European leaders welcomed a breakthrough Friday in German Chancellor Angela Merkel’s bid to form a coalition, hoping it will end months of political paralysis and unblock key EU reforms.
Merkel’s promise to give Europe a “fresh start” was seen as a positive signal to French President Emmanuel Macron’s ambitious proposals for rebooting the bloc after Brexit.
But as the EU awaited the return of its economic and political heavyweight to the political fray, questions remained about whether a new Merkel-led coalition would be strong enough to push through the reforms.
Macron said he was “happy and satisfied” that a coalition deal was in sight, while a French government spokesman said the blueprint was “good for Germany, good for France and above all good for Europe.”
European Commission President Jean-Claude Juncker hailed the German agreement as a “very significant, positive, constructive, forward-looking, purposeful contribution” to the future of the bloc.
Juncker, who heads the EU’s executive arm, has unveiled his own vision for eurozone reforms which differ from Macron’s in that they place more power in the hands of Brussels.
Macron has been eyeing the talks anxiously, hoping to see a government emerge that will swing behind his plans for deepening ties between members of the eurozone as well as the 28-member European Union.
And Europe generally has been in political limbo since September’s inconclusive election in which Merkel failed to win a clear majority, in part due to the rise of the far-right and anti-immigration Alternative for Germany (AfD).
Bulgarian Prime Minister Boyko Borisov — whose country has just taken over the EU’s six-month rotating presidency — urged Berlin to reach a final deal as soon as possible.
“All those topics that we raised depend on cooperation by Chancellor Merkel, on her support in solving the issues.
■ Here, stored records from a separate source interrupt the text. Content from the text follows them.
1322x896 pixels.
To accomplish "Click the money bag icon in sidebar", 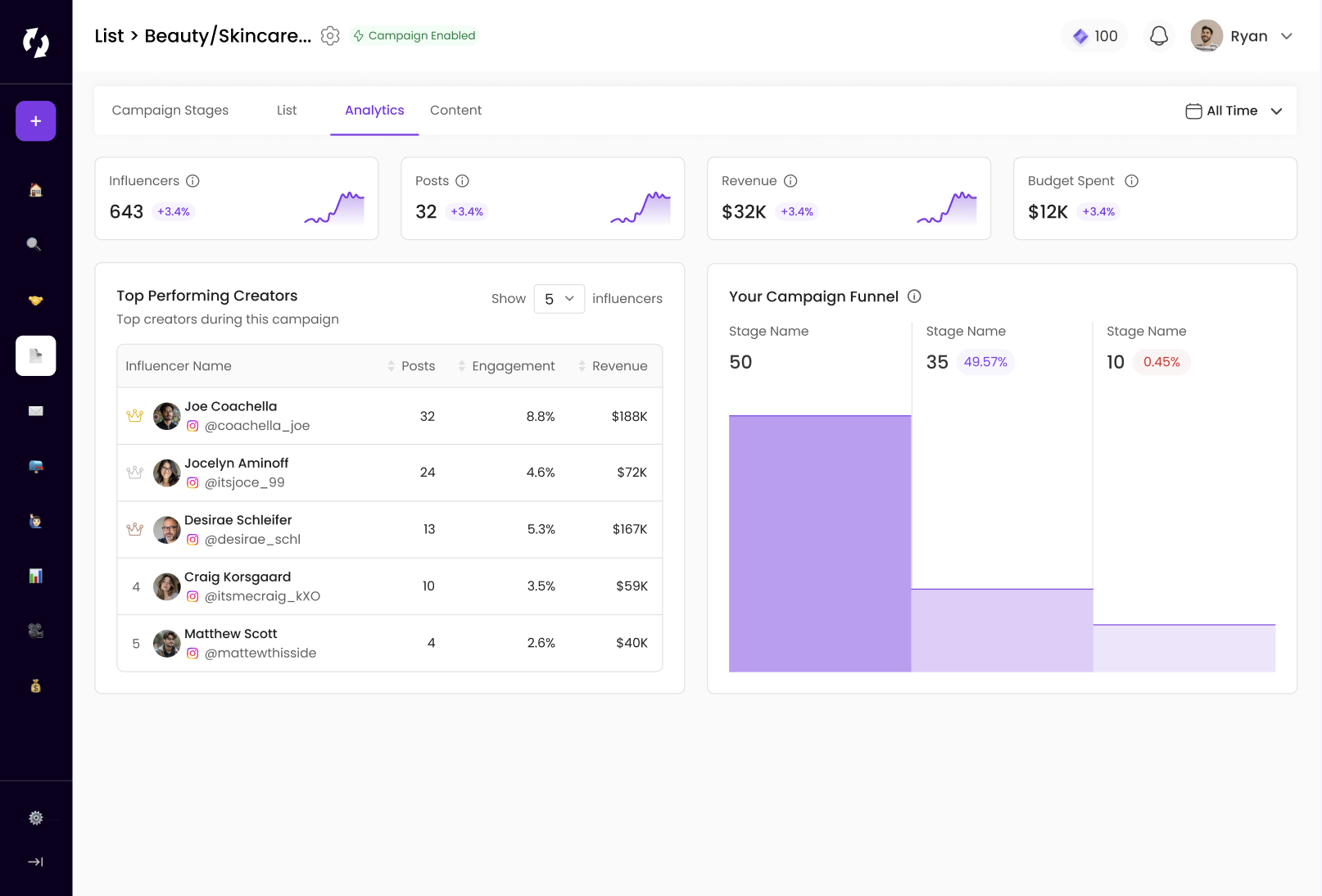I will [35, 686].
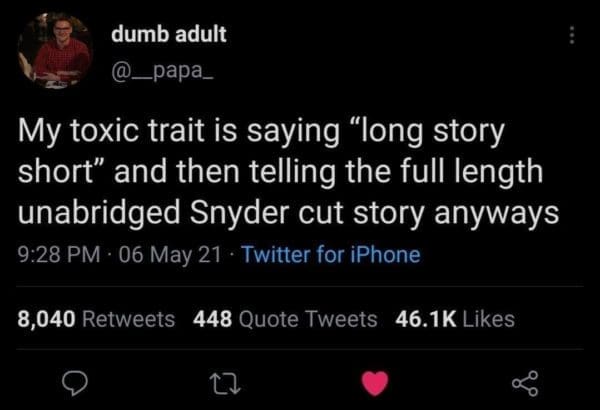Open the three-dot more options menu
The width and height of the screenshot is (600, 410).
571,35
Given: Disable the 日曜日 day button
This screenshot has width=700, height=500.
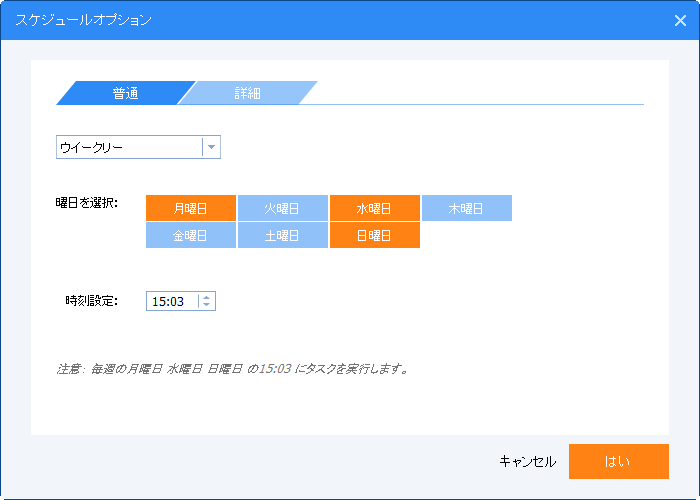Looking at the screenshot, I should coord(374,235).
So we are waiting for this quite impatiently,” Borisov said.
The initial signs from the in-principle deal in Berlin were encouraging for Europe.
Merkel said she would “find solutions” with France, while the coalition blueprint includes a pledge to “in close partnership with France, sustainably strengthen and reform the eurozone so that the euro can better withstand global crises.”
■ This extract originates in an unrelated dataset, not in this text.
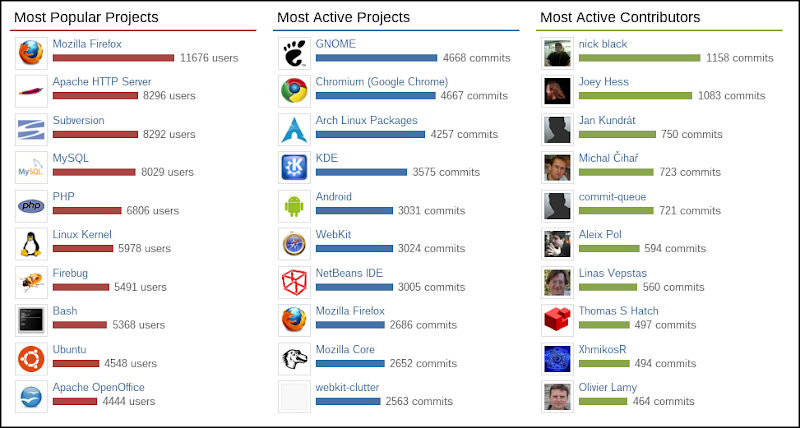Click the Ubuntu logo icon

[x=32, y=357]
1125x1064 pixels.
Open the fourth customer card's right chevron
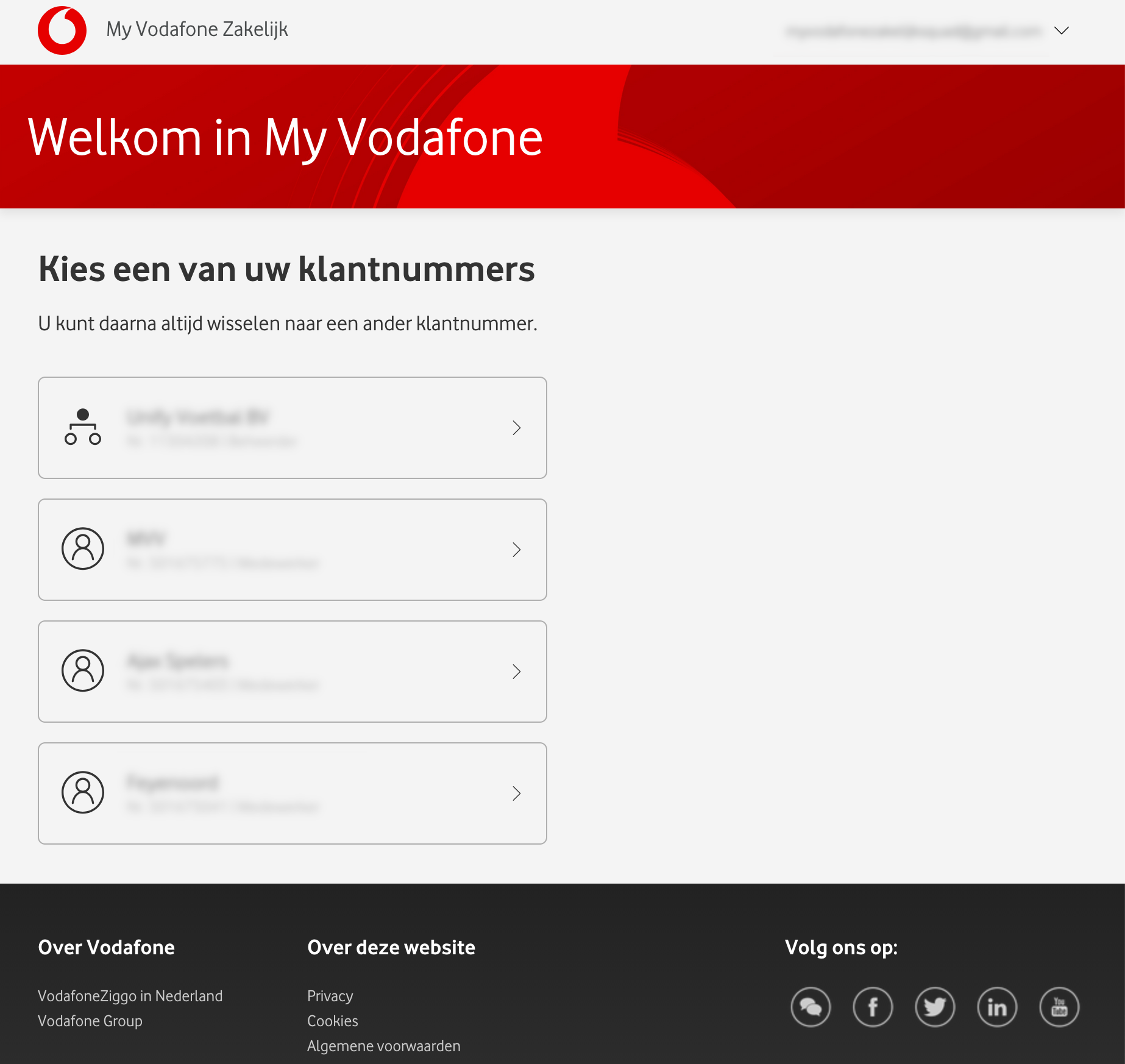[x=516, y=793]
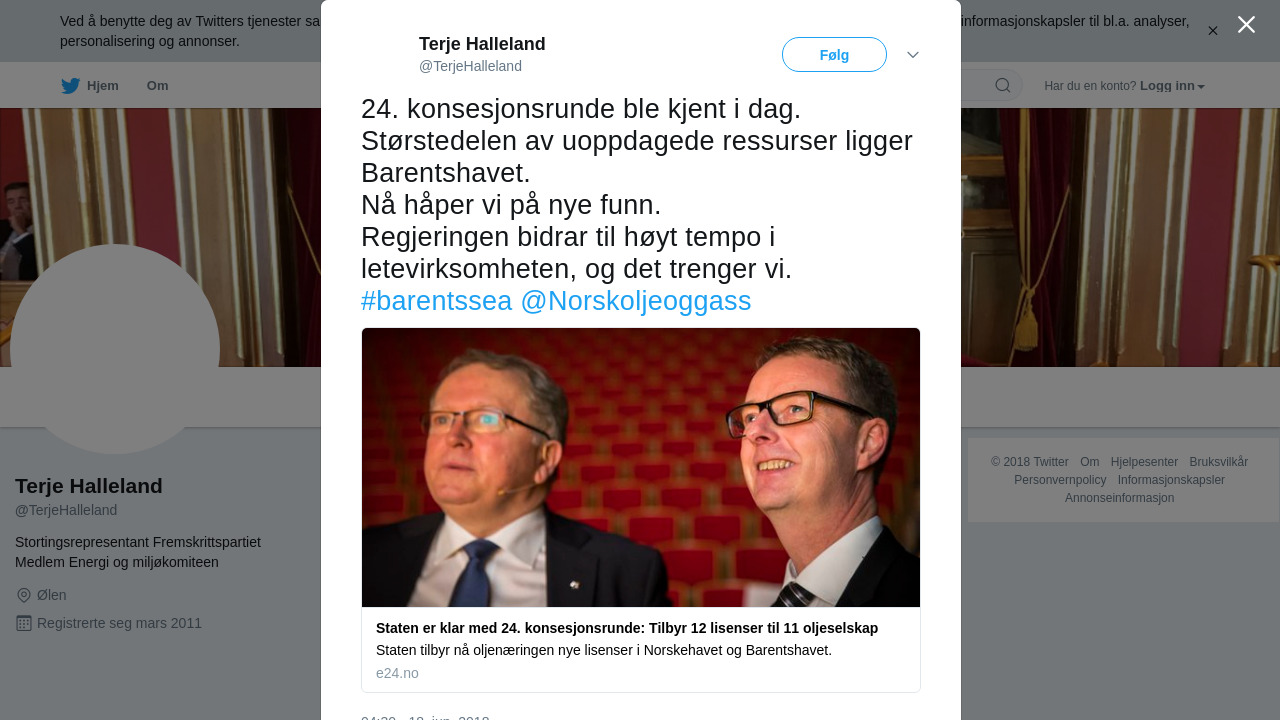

Lueder Gerken of the Center for European Study in Freiburg, Germany, said Paris in particular would be pleased.
“The fact that the coalition accord put Europe at the start of the blueprint is an important signal to European partners and particularly to French president Macron,” Gerken said in a commentary.
“A lot of his (Macron’s) ideas are in there.”
Charles Lichfield of the Eurasia Group political risk consultancy said the document was “a basis for discussions with Macron” and “certainly more constructive” than a coalition with the pro-business Free Democrats (FDP) and Greens would have been.
He said it was important that the coalition document mentions a common budget for the eurozone, one of the key proposals by the French president, who was holding talks with Austria’s new chancellor on Friday on the reforms.
Lichfield backed Merkel to get the reforms through.
“One of the reasons Merkel ran for a fourth term was to make sure that a sustainable EU was part of her legacy. So she cares about this deeply and can, I think, still manage divisions in her party enough to get a few small reforms done,” he told AFP.
That was especially true with the support of the SPD, led by the former European Parliament chief and arch federalist Martin Schulz, he added.
“The AfD and the FDP will criticize the direction this is going in, but they don’t have a majority.”
The agreement also mentions bigger German contribution to the EU’s multi-year budget post-2020, a thorny issue as member states try to fill the financial hole left by Britain’s departure in 2019.
Gerken of the CER however warned that this would “pointlessly weaken the German position in the coming negotiations.”